PASSAGE SHOWN:
2023 — A Momentous Year For NICE

It’s been a positive year for NICE, with total revenues growing by nine percent to $2,377.5 million as supported by its growing cloud business, which was reported at $1,581.8 million for the full FY 2023, an increase of 22 percent. Eilam said that its cloud growth is the highest in its industry and illustrates its “accelerating market share expansion”.

To demonstrate that market share expansion, NICE said it added 1,000 new customers in 2023, with 75 percent of NICE’s business closed with new partners.

As well as its AI products and platform, NICE underlined its complementary digital engagements strategy as contributing towards its healthy year, with 2023 seeing a 53 percent increase in digital bookings.

“The momentum to our ongoing innovation accelerated dramatically in 2023 as we infused the digital engagement capabilities with AI,” Eilam stated. “This is now the fastest expanding part of our business, reflected by an astonishing 6x growth in the volume of digital engagements managed by CXone daily.”

Other key figures from the call include the minor growth of services revenue, which comprised 26 percent of total revenue. This was reported as $162 million, an increase of 1 percent year-over-year “given higher professional services revenue resulting from large enterprise adoption,” as explained by Beth Gaspich, NICE CFO.

As NICE continues to focus on cloud growth, product revenue from on-premise sales decreased to $32 million. On-prem sales comprised five percent of total revenue in Q4, compared to nine percent of total revenue in 2023.

In Q4, Gaspich noted the cloud revenue growth was offset by a decline in cost and services, but Gaspich expects to “see this cloud growth materialized in the revenue stream for financial crime and compliance in future periods and for the segment to return to growth as the cloud revenue becomes more meaningful”.

NICE’s LiveVox acquisition, announced in October in a deal worth a reported $350 million, wasn’t factored into the Q4 Fy 2023 call and will contribute to NICE’s accounts beginning in FY 2024.

GOAL A:
Convert every line of the records into a Markdown table with the columns Number and Entry. Skip blank lines.
The records below are unrelated to the NICE article.

RECORDS FOR THE EXERCISE:
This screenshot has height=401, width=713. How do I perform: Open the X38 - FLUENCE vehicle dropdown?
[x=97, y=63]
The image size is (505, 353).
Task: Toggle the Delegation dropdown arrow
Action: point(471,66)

GOAL B:
According to the NICE article, by what percentage did digital bookings increase in 2023?

EXERCISE RESULT A:
| Number | Entry |
|---|---|
| 1 | This screenshot has height=401, width=713. How do I perform: Open the X38 - FLUENCE vehicle dropdown? |
| 2 | [x=97, y=63] |
| 3 | The image size is (505, 353). |
| 4 | Task: Toggle the Delegation dropdown arrow |
| 5 | Action: point(471,66) |

EXERCISE RESULT B:
53 percent